Straight from battle Russian tanks lurched into the great Dzerzhinsky tractor plant for repairs, rumbled out again next morning to rejoin the fight. The Red October and Red Barricade plants kept grinding out guns and ammunition despite fire and bomb. Sprawling along the Volga in northern Stalingrad, the three plants were keystones to the city’s defense—forts no less than arsenals. As the siege neared its 60th day, fighting focused on those factories.

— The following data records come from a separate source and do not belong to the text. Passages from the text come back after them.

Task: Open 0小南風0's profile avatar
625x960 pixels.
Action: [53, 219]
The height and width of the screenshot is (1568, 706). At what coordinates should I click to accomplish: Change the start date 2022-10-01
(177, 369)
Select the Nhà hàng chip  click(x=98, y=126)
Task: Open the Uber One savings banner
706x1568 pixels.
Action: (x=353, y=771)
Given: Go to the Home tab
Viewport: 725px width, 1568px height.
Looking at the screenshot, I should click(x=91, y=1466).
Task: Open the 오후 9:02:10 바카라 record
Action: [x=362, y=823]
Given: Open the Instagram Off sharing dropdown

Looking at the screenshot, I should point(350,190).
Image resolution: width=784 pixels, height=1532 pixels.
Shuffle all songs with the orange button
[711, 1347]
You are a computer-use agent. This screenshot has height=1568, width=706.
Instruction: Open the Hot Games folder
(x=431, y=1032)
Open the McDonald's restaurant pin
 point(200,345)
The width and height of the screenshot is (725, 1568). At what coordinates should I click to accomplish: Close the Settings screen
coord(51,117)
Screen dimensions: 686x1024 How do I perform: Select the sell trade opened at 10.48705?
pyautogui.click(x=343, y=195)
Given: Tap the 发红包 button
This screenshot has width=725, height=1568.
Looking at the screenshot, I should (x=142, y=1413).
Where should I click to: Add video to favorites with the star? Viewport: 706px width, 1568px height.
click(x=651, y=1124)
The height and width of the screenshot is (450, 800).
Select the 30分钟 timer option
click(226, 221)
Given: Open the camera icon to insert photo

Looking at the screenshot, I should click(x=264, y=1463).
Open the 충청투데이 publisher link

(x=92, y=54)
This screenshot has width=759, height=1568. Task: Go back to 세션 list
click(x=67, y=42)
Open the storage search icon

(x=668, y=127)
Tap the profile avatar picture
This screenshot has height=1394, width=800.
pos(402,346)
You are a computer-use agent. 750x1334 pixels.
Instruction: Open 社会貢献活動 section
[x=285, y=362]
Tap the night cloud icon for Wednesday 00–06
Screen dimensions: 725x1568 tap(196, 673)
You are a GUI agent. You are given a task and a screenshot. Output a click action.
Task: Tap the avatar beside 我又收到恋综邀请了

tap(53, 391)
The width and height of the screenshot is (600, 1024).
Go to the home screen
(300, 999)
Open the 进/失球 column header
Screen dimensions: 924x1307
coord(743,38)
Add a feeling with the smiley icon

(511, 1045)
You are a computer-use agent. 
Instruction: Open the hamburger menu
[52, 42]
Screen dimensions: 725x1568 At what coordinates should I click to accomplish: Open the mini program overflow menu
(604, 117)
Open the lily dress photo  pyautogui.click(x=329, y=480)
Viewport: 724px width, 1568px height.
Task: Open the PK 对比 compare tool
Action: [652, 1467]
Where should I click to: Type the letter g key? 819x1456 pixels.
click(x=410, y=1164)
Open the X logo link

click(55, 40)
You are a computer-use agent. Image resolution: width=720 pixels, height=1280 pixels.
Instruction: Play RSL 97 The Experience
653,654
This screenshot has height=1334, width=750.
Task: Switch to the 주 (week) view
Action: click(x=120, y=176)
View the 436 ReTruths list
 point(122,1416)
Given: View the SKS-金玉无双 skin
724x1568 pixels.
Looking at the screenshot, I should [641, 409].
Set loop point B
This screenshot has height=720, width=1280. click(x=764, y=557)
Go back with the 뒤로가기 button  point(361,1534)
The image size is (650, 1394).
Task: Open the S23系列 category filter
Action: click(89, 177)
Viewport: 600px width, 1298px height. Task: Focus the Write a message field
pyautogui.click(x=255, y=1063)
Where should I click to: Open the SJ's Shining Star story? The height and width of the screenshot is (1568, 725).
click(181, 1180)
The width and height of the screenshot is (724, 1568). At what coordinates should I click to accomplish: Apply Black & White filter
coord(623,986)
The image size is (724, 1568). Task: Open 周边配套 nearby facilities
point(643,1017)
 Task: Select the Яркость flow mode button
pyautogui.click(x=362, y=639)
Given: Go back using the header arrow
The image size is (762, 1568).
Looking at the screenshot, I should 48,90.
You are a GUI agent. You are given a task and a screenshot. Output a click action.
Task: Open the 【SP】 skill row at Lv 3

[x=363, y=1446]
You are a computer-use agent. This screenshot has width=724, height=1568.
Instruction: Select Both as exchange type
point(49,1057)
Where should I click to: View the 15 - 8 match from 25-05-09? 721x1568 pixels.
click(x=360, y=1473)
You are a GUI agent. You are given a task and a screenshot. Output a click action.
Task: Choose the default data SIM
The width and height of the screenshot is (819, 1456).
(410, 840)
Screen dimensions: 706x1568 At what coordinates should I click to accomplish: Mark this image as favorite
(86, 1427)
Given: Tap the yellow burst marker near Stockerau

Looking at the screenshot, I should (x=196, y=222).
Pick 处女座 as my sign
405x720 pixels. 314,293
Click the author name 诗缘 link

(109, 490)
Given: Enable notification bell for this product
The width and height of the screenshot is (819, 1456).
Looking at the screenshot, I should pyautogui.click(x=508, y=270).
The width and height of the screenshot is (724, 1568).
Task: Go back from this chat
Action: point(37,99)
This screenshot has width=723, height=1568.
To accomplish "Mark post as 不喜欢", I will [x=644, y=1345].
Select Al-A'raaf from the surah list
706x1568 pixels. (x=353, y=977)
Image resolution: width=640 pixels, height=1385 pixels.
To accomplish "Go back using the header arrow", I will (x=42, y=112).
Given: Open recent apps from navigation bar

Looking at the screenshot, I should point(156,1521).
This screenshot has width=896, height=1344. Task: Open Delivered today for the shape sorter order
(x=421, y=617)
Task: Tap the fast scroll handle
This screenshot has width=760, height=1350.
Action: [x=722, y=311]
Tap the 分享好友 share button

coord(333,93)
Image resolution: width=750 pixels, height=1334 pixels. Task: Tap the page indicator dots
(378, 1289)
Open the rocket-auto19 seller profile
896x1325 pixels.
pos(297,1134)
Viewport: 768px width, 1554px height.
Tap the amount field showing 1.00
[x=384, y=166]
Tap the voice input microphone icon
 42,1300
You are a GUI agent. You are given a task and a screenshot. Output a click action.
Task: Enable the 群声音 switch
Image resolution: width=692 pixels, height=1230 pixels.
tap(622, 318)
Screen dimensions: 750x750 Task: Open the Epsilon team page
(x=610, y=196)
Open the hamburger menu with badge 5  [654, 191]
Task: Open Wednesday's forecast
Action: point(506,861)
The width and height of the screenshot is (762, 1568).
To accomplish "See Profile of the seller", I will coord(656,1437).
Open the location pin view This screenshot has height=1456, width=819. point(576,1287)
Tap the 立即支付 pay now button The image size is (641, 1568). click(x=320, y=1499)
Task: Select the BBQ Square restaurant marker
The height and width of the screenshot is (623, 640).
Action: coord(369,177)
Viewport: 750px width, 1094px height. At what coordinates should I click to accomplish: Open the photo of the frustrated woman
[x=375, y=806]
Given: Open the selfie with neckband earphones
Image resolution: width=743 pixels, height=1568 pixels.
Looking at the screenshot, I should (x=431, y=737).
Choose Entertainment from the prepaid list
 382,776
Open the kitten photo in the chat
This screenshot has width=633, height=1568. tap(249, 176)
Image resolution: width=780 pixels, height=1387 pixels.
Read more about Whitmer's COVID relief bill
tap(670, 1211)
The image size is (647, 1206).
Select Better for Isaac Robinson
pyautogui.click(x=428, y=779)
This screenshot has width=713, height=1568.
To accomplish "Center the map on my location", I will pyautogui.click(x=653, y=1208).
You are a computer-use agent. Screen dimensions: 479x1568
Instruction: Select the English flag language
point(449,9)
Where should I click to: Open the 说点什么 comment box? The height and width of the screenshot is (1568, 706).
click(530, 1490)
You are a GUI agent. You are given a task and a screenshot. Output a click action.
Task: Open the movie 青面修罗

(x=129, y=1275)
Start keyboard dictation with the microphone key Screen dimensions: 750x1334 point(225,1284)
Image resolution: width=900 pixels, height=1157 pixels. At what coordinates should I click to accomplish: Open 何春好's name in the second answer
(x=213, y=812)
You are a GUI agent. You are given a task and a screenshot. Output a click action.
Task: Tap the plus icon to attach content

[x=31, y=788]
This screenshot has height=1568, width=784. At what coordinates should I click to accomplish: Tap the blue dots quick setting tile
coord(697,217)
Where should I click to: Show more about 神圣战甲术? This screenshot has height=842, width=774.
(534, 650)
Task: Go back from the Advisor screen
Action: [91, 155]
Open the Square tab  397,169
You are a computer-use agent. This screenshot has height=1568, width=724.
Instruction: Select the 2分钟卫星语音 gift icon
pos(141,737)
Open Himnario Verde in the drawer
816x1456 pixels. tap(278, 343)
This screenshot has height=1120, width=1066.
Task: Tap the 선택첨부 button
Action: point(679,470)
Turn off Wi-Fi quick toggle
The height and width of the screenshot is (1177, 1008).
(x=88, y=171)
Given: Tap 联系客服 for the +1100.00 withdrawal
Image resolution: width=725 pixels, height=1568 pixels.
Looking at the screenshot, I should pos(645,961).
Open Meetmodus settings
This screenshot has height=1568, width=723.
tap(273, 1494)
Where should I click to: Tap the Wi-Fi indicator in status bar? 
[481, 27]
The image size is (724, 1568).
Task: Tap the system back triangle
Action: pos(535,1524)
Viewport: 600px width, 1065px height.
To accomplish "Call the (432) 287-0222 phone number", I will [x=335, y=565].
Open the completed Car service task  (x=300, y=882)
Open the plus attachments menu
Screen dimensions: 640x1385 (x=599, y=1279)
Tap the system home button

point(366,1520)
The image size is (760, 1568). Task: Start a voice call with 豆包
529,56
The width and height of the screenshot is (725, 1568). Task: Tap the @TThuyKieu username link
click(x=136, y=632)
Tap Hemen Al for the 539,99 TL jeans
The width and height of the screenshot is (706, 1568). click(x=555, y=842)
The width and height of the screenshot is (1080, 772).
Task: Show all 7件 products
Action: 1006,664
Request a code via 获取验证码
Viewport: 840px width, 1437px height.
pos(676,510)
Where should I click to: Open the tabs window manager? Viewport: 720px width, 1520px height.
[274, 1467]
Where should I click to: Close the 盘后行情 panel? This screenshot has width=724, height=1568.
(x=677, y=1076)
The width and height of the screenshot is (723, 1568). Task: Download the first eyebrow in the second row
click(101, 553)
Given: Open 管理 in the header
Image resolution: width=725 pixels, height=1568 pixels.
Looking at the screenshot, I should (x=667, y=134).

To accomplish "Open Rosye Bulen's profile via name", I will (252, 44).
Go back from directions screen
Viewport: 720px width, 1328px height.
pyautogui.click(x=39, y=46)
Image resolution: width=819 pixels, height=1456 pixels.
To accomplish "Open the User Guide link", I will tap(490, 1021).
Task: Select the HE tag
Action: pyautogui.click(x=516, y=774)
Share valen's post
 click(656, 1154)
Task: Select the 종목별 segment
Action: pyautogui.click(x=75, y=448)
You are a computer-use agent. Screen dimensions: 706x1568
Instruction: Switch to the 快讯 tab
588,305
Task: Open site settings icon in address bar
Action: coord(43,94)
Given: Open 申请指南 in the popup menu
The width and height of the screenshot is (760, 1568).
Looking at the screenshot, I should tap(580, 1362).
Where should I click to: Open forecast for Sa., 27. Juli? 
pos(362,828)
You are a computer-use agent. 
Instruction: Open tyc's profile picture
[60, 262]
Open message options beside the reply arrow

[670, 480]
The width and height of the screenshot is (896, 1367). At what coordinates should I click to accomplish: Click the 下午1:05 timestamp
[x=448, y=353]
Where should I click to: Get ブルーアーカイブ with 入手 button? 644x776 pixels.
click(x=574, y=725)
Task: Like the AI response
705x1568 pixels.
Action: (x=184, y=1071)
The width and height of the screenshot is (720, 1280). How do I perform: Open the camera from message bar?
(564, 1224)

The Nazis opened a new attack with an air bombardment. All of the Red Barricade plant, “a spectacle of utter chaos,” was captured, said a German communiqué. The Spartakovka settlement near by, where factory workers had dwelt, also fell to the Germans. The Dzerzhinsky factory was plastered with tons of bombs. As the fighting surged into new parts of northern Stalingrad, the section of railway yards, oil tanks and huge warehouses, the Germans tried to mushroom north & south from captured positions. Russian flank attacks halted them.
Behind the Russians in Stalingrad a two-mile pontoon bridge, built of rough planks supported by empty gasoline cans, gave access across the Volga. Since Sept. 18 German bombers had dropped tons of explosives attempting to smash the bridge, but had done only minor damage and that was quickly repaired. But the floating bridge was a slender thread.
“It would be wrong to underestimate the seriousness of the situation,” said a Red Army regimental officer. “There are some grave ordeals ahead. Nevertheless Stalingrad will fight on and it may hold.”